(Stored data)
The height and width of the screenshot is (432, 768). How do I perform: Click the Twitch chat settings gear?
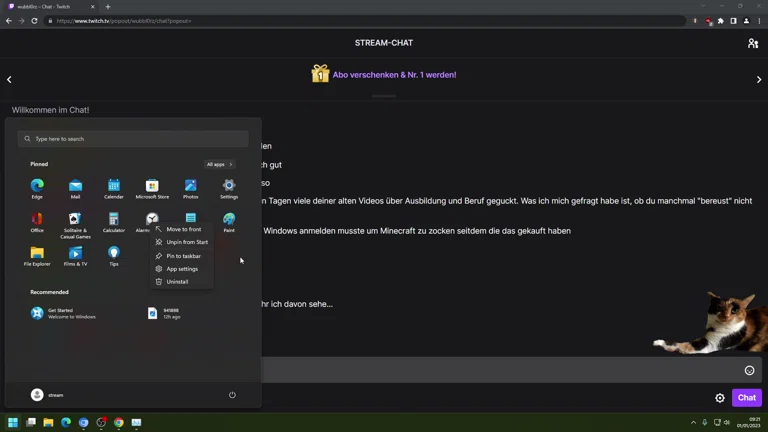point(720,398)
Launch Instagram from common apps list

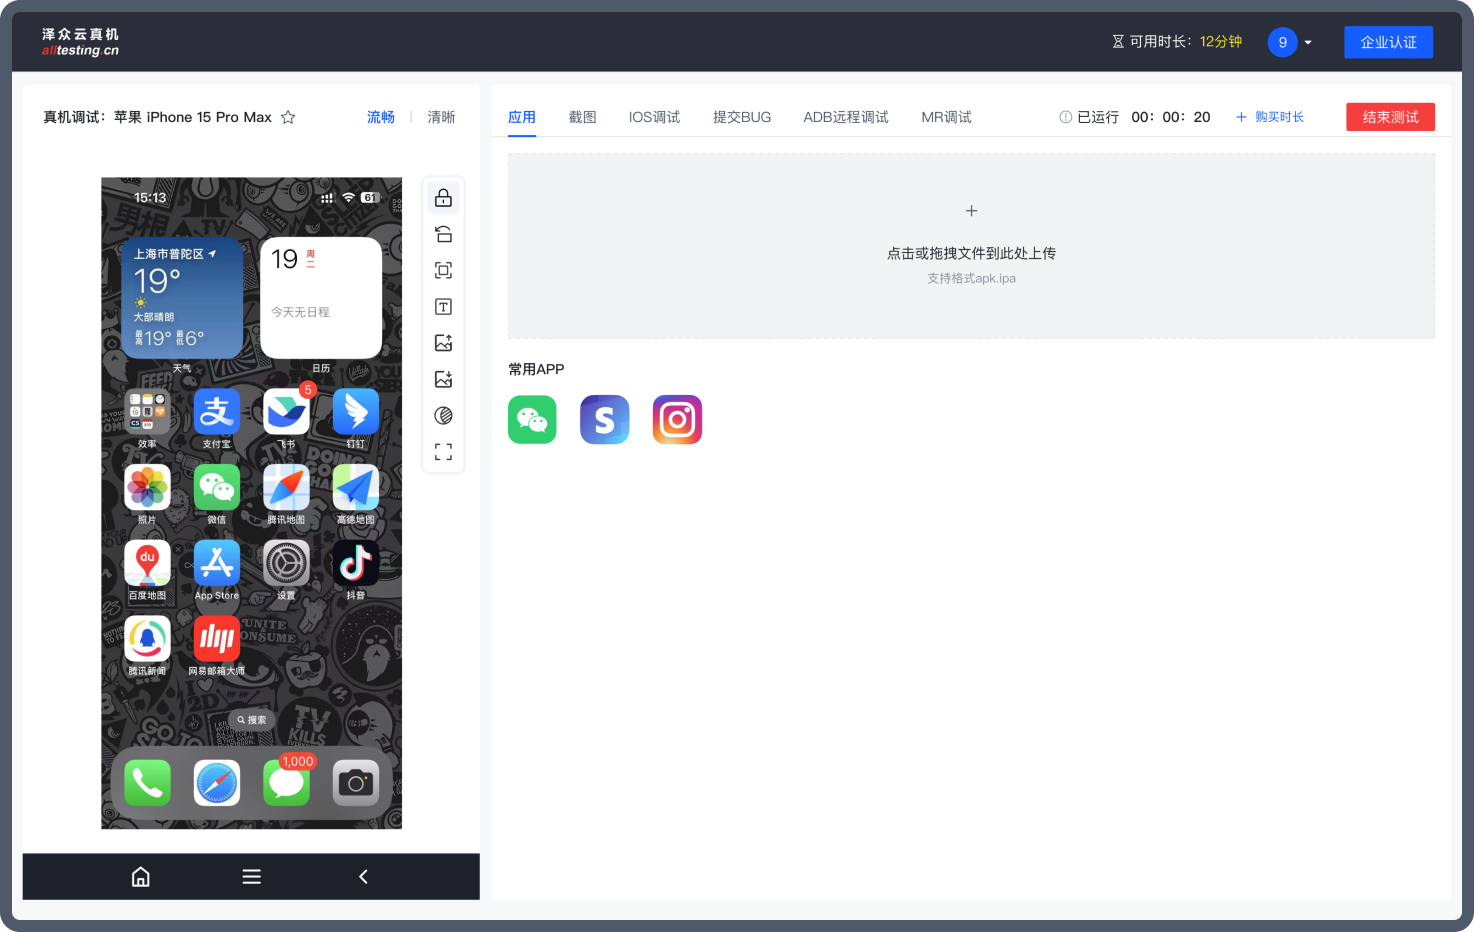pos(677,419)
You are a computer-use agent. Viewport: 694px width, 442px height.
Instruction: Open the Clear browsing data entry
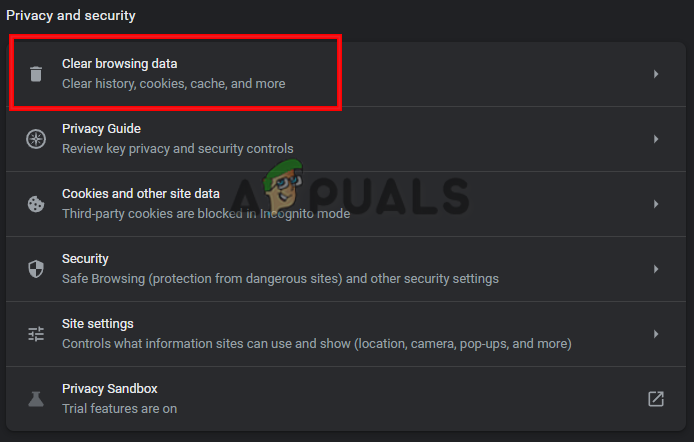119,64
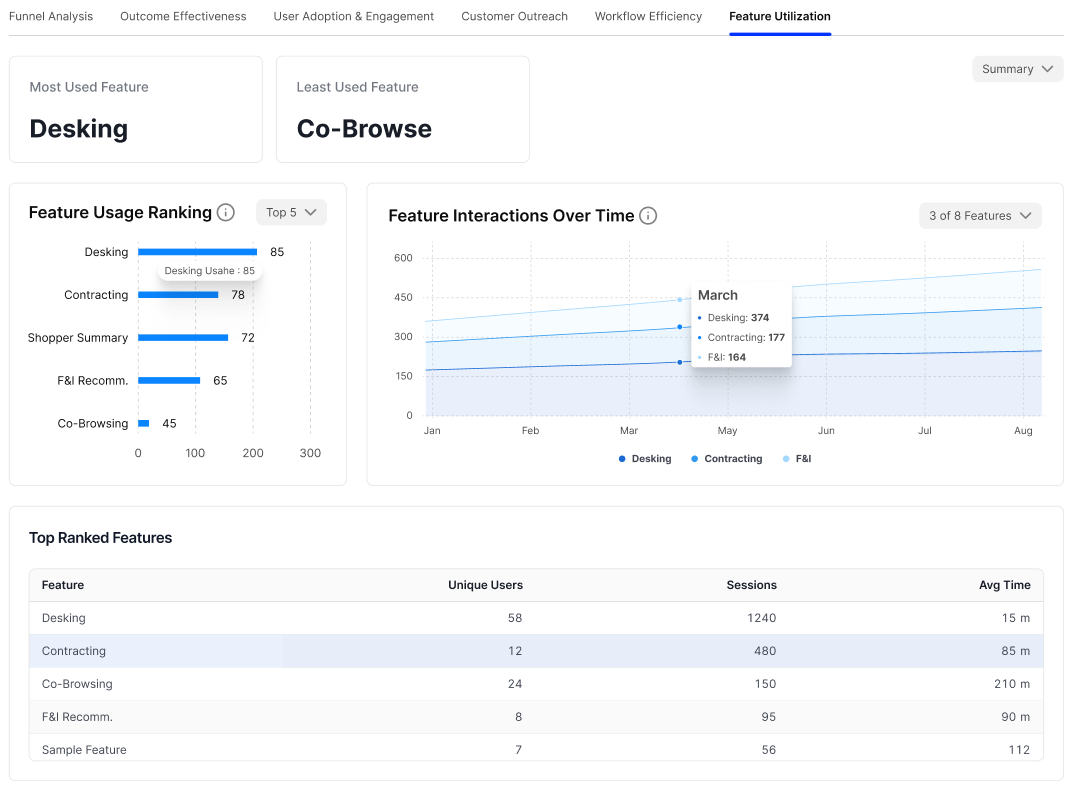
Task: Click the Avg Time column header
Action: [1005, 585]
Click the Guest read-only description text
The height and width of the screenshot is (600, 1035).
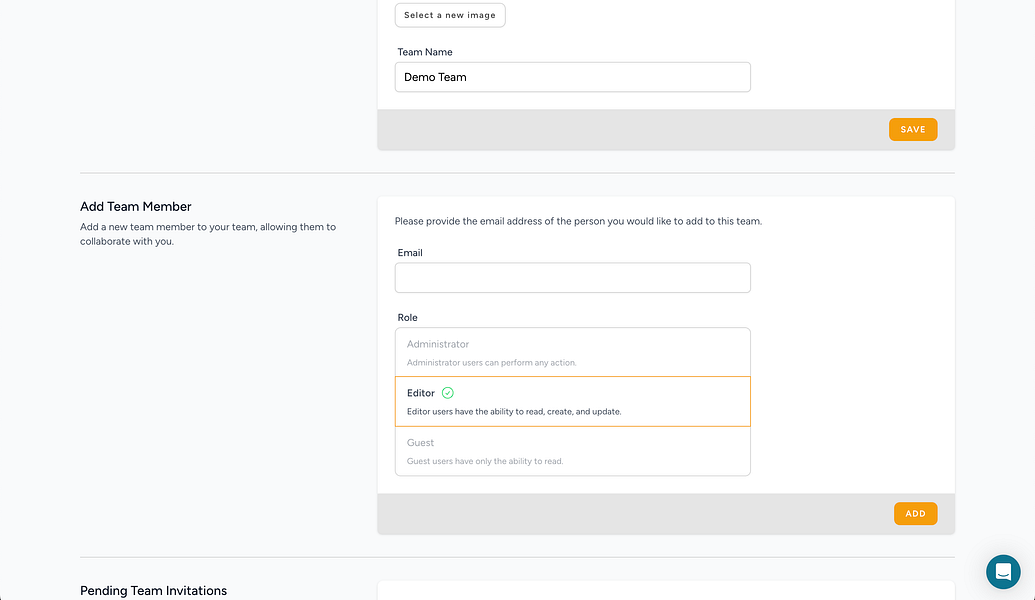485,461
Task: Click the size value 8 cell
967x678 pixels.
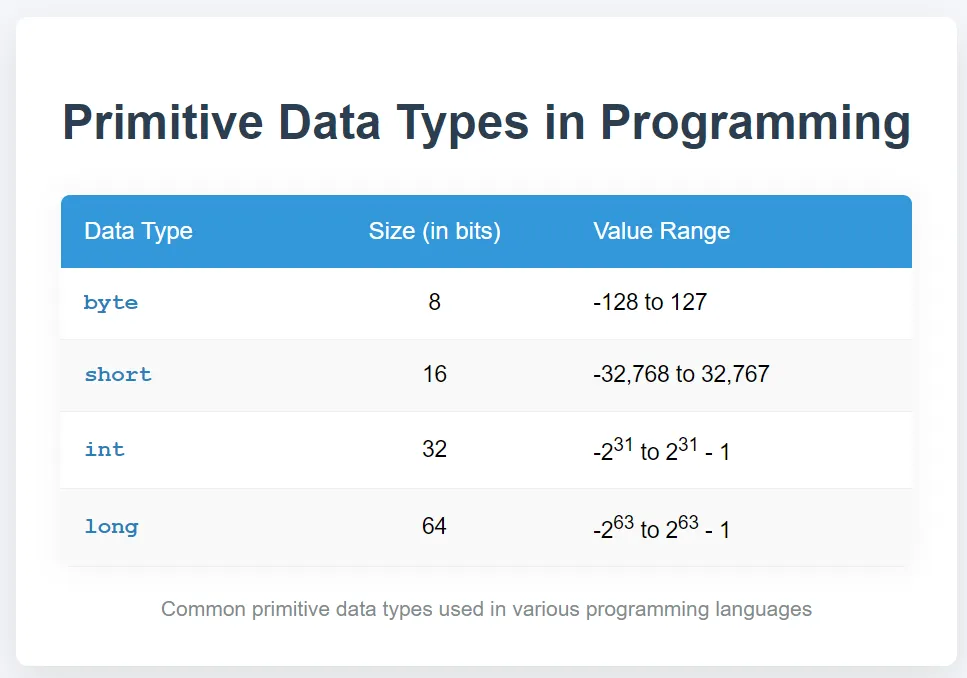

◆ YOUR ASSIGNMENT ◆
Return exactly the lines from the one with "Click the Guest read-only description text" through the last line of the entries above, both ends included. No pictures may appear in the copy.

◆ YOUR SOLUTION ◆
Click the Guest read-only description text
The height and width of the screenshot is (600, 1035).
485,461
Task: Click the size value 8 cell
967x678 pixels.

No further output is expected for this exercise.